In short, we are interested in providing the broadest audiences possible with the tools necessary to reduce the Nation's overall drug use. Thus, in addition to our research to prevent and treat drug abuse and addiction, NIDA is also concerned about education on these topics. That is why we continue to support Town Meetings across the Nation to disseminate our research findings and to educate the public about what the science is teaching us about addiction. In fact, one of our first Town Meetings was in San Francisco, an area particularly hard hit by methamphetamine, followed by a more recent meeting in Des Moines, another area being severely affected by methamphetamine. Our next Town Meeting, scheduled for May in Atlanta, will focus on the topic of treatment. In addition to going to the home towns of those in need of research information on drugs of abuse, NIDA has an active information dissemination program that develops and disseminates materials on a continuous basis. Publications such as NIDA's Research Report Series and our Community Drug Alert Bulletin on Methamphetamine present the latest information on drugs of abuse in a concise manner that is understandable to members of the general public. We also have a strong science education program to ensure that our Nation's youth have accurate science-based information to make healthy lifestyle choices. For example, we have developed award winning materials such as our "Mind Over Matter" series that was sent to every middle school in the Nation. "Mind Over Matter" is a series of drug education brochures for students in grades five through nine to spark their curiosity and to inform them with scientific research findings on the brain effects of drug abuse. Educating the public about drug abuse and addiction will continue to be a high priority for NIDA.

■ **RECORD EXTRACTS**
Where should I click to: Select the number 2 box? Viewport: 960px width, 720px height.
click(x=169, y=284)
---
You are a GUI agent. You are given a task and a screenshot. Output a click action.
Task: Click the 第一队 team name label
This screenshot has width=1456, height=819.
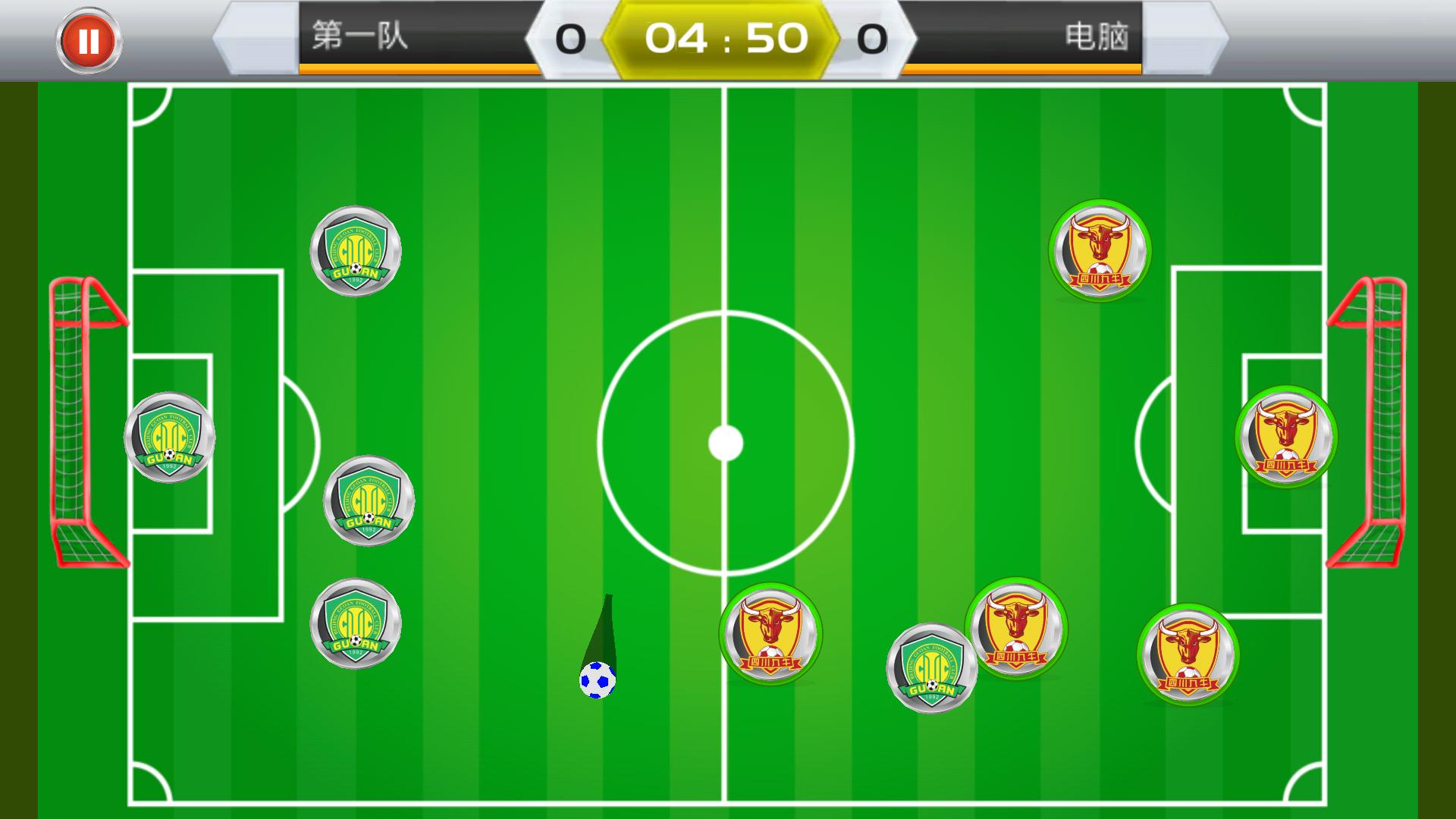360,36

■ **WHAT THIS EXERCISE ASKS**
1. Do each of the following statements agree with the passage on NIDA's drug education efforts? Answer yes or no for each, and quote the words from the passage that decide it. (a) NIDA's next Town Meeting, in Atlanta, will focus on treatment. (b) The "Mind Over Matter" series is meant for high school seniors. (c) One of NIDA's first Town Meetings was held in Des Moines.
2. Write a continuation of the passage on NIDA's drug education efforts, starting after its last sentence.

■ **ANSWERS FOR THE TASKS**
1.
(a) Yes: "Our next Town Meeting, scheduled for May in Atlanta, will focus on the topic of treatment."
(b) No: "a series of drug education brochures for students in grades five through nine"
(c) No: "one of our first Town Meetings was in San Francisco," followed by "a more recent meeting in Des Moines"

2.
Because addiction is such a complex and pervasive health issue, we must include in our overall strategies a comprehensive public health approach, one that includes extensive education and prevention efforts, adequate treatment and aftercare services, and research. Unfortunately, a "great disconnect" still exists between the public's perception of drug abuse and addiction and the scientific facts, though we are committed to eliminating this gap and ensuring that ideology is replaced with science.
Although scientific advances have brought us a long way in our understanding of and approaches to drug abuse and addiction, we still have a lengthy journey ahead in finding solutions to this complex problem. There will be no magic bullet that is going to make drug abuse and addiction go away, but there is great cause for optimism that science will provide us with the tools necessary to solve this complex and compelling issue that affects us all.
Thank you for the opportunity to testify at this hearing.